Leaving Bunyonyi, never easy

After a week of intensive teacher training and their first week teaching in schools volunteers deserve a relaxing weekend. And that is exactly what Lake Bunyonyi offers.

20130926-095758.jpgLake Bunyonyi, meaning “The place of many little birds”, is a paradise only a half hour drive from the Rwandan border. Set at 11,000ft above sea level, the lake was formed as a result of volcanic ash blocking the flow of a river, flooding a deep valley.

The depth of the lake is a matter of dispute, and while the sign which claims Lake Bunyonyi is the deepest lake in Uganda plunging to a depth of 6500ft may be a little optimistic, what is for sure is the depth of the lake means it is safe for swimming, free from bilharzia and other waterborne parasites.

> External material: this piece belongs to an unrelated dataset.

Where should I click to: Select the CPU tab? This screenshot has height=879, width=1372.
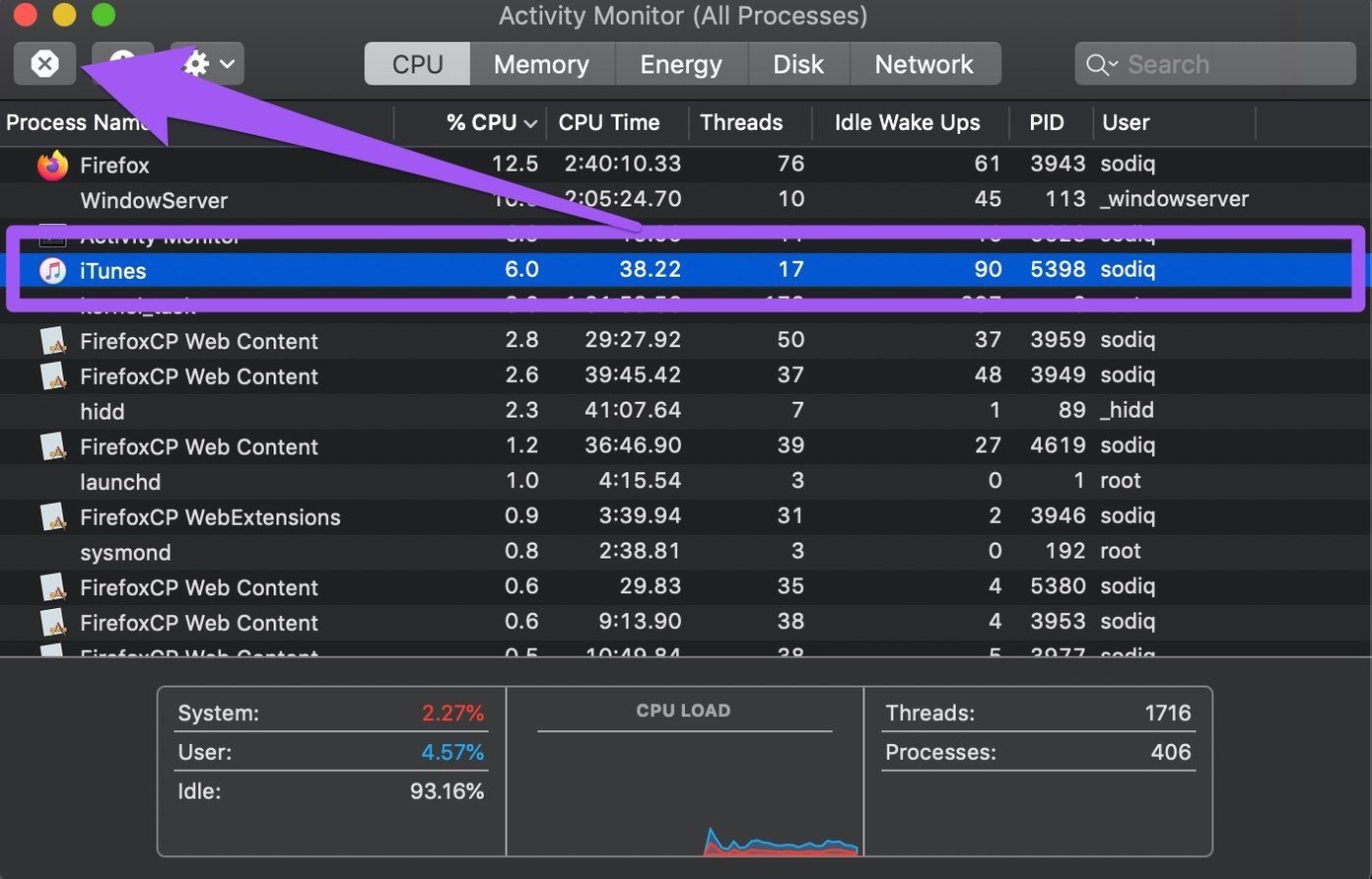(418, 64)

Volunteers stay on their own private island, one of twenty-nine on the lake, called Nature’s Prime. There are hot showers – another treat after two weeks of getting used, if that is possible, to cold showers at the VU lodge – meals caught straight from the lake and a 20ft diving platform set, rather precariously, atop an old tree. It is a place to sit back, relax and take in the lake’s natural charm and beauty.

Not all the islands on the lake were always so idyllic. Akampene Island, the smallest island, was once a place of punishment, a place where young girls who had fallen pregnant out of wedlock were sent to starve and die. This practice only ended in the 1960s, but fifty years is long enough for the memory of that past to fade – it is something rarely spoken about by locals looking to portray a less frightening picture of Bunyonyi.

It is a story far from the minds of volunteers who paddle on the lake in a canoe carved from a single wooden log or choose to swim between the islands. All worries, all stress, all thoughts of the sheer drops on the three hour drive to the lake melt away.

The poor young girls of Akampene Island could not leave Bunyonyi. The lake has changed so much in character and conduct that our volunteers never want to.